TASK GOAL:
Copy the listing below, everything from the line containing "The image size is (997, 525)." down to the line containing "click(x=197, y=194)", with "Adobe Creative Cloud icon" swapped for "Adobe Photoshop icon" and nothing else changed. Omit the pictures.

MATERIAL PROVIDED:
---
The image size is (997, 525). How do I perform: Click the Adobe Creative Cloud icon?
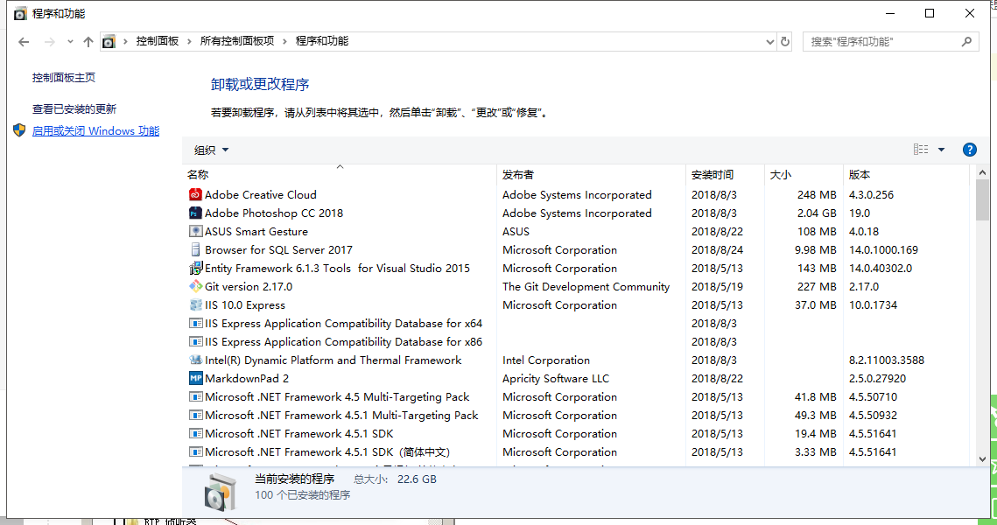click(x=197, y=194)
---
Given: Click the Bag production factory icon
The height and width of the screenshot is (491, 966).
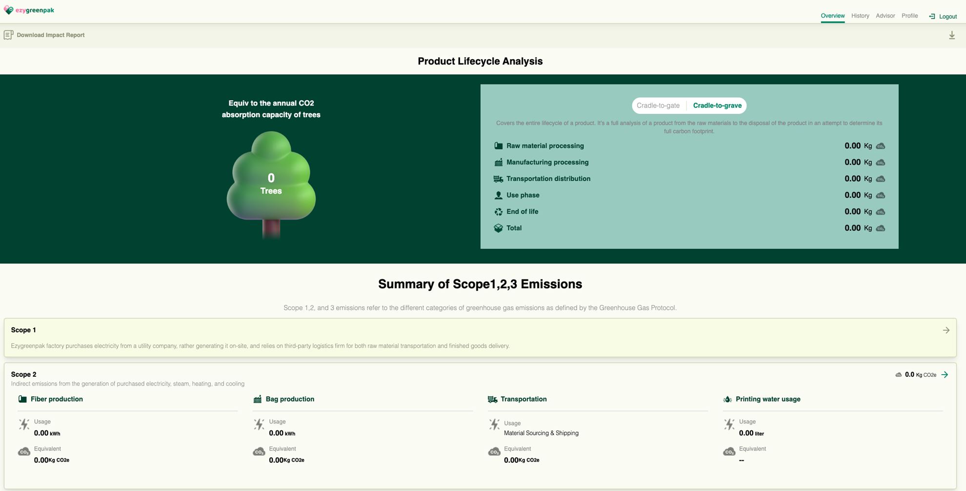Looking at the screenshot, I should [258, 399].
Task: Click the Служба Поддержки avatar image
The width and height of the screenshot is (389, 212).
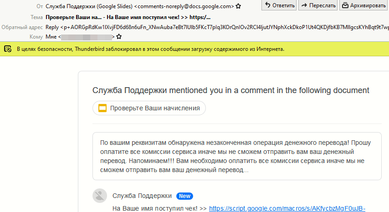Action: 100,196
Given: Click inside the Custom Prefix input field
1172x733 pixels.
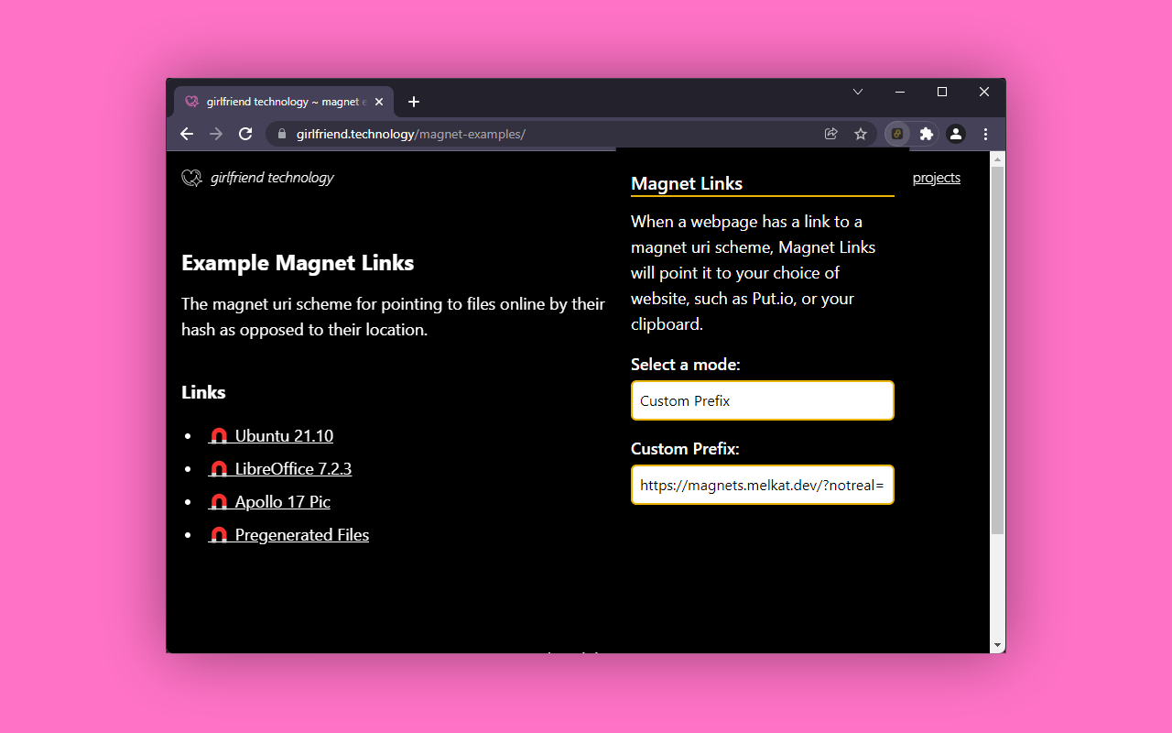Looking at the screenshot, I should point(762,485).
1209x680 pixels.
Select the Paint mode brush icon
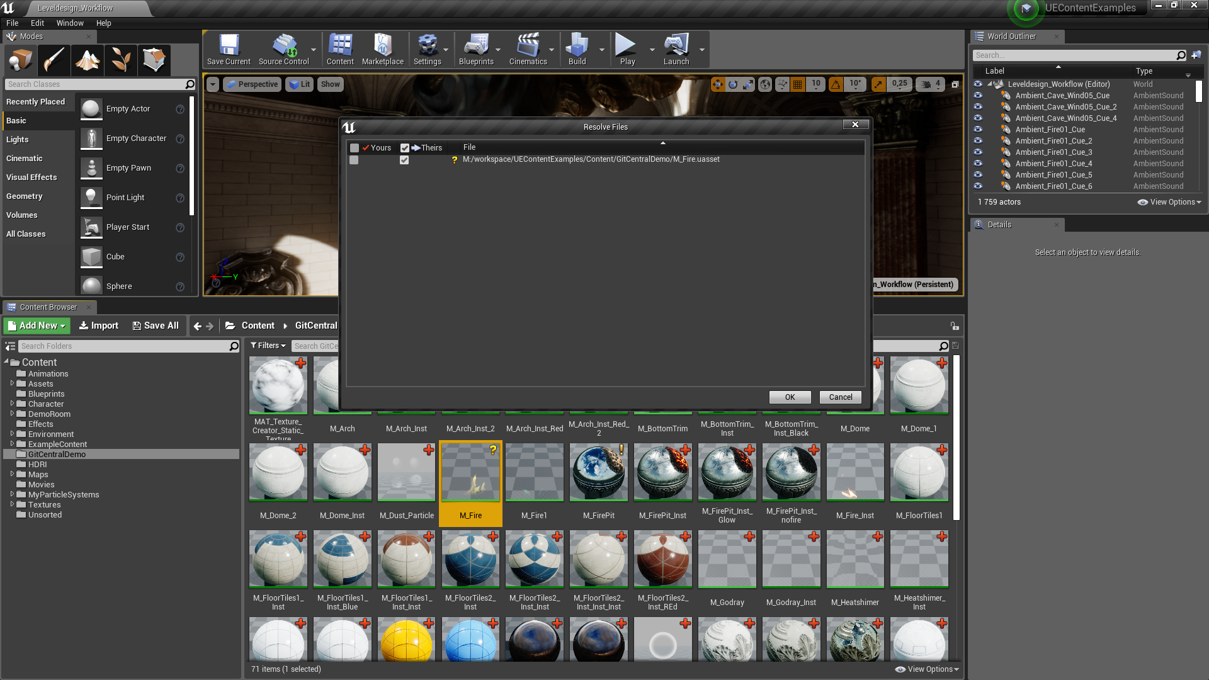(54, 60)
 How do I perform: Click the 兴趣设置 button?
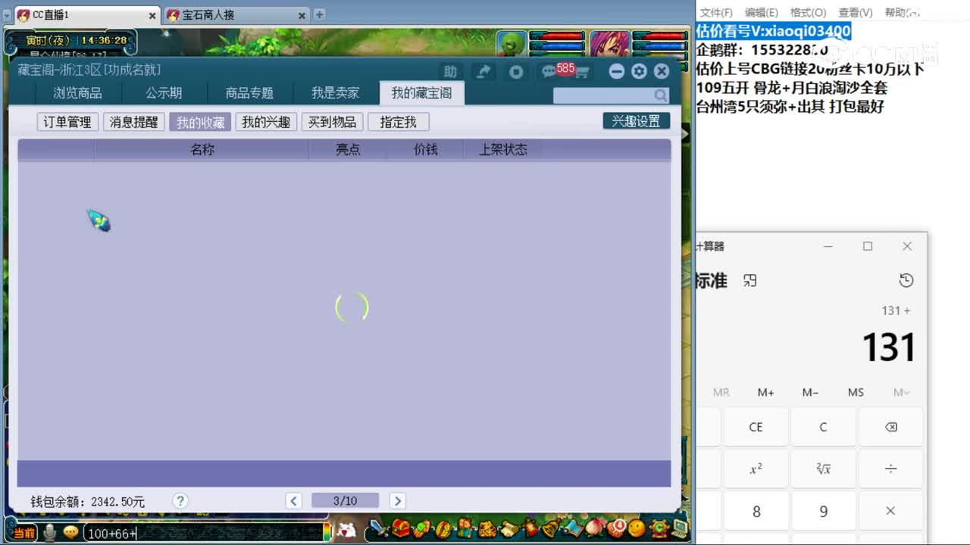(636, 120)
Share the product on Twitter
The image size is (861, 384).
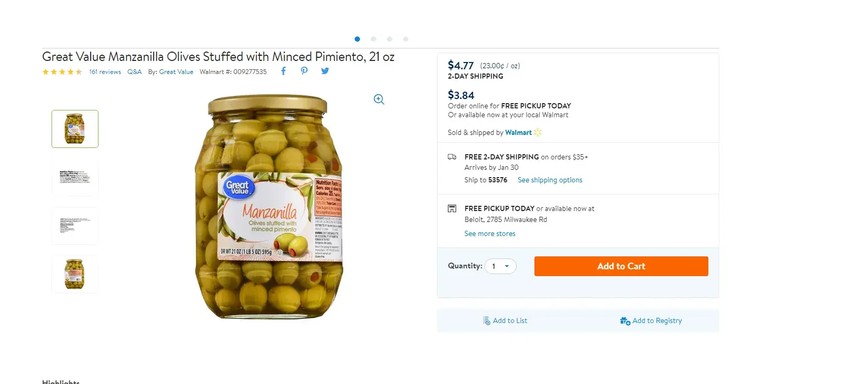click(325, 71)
---
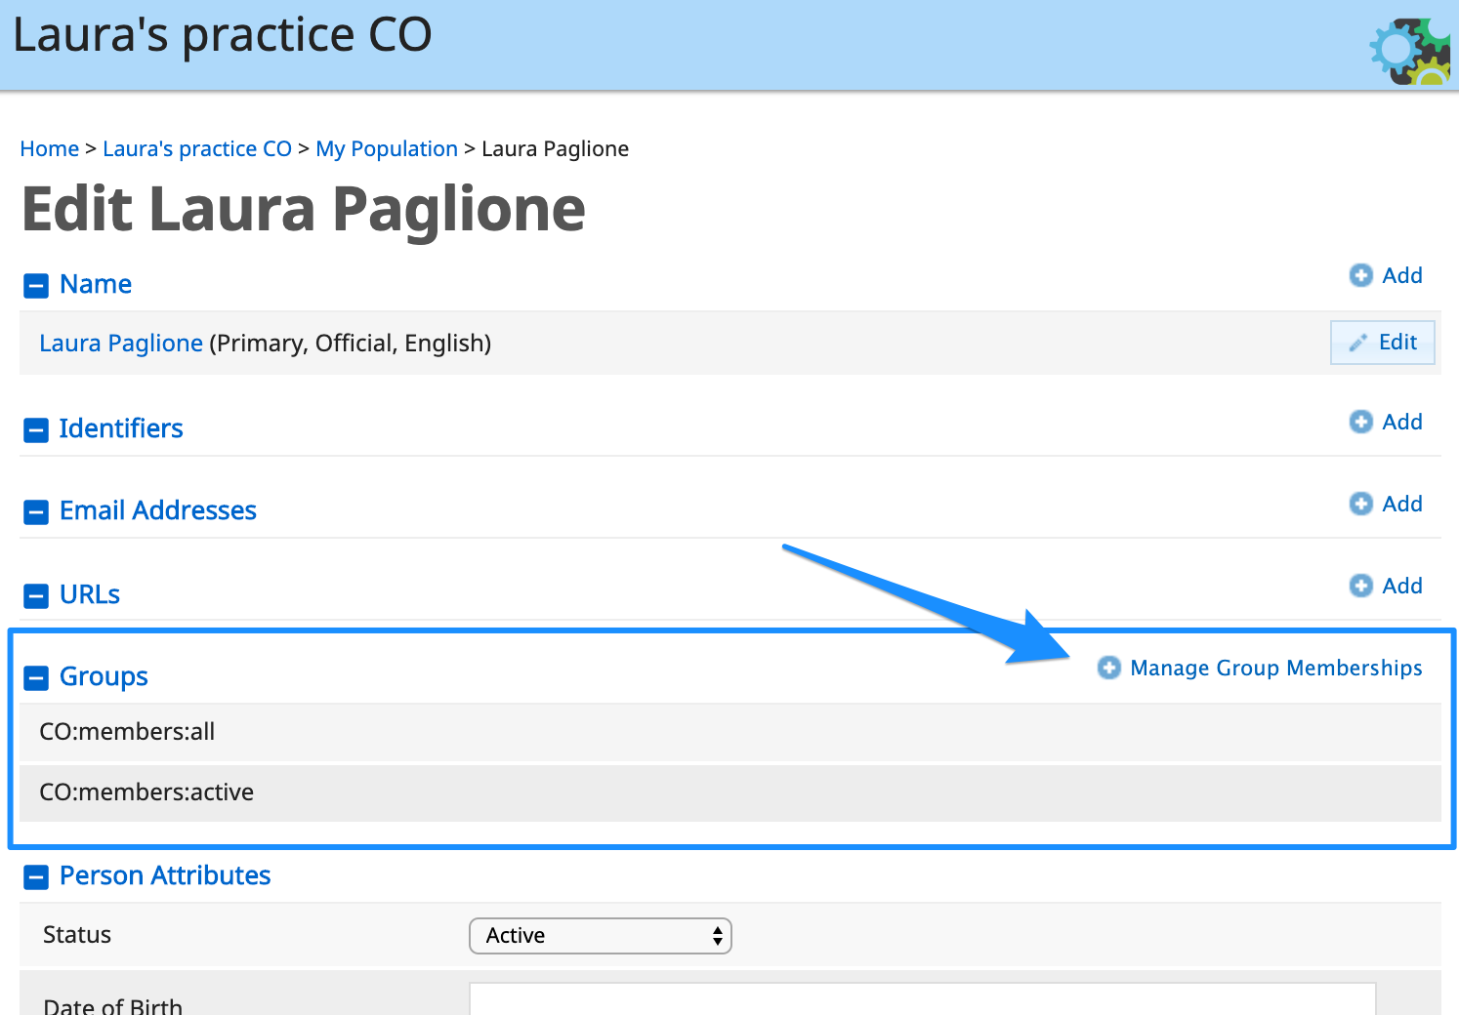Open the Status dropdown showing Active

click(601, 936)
---
OUTPUT OF THE EXERCISE:
The image size is (997, 525). How do I perform: Click the Adobe Photoshop icon?
click(x=197, y=194)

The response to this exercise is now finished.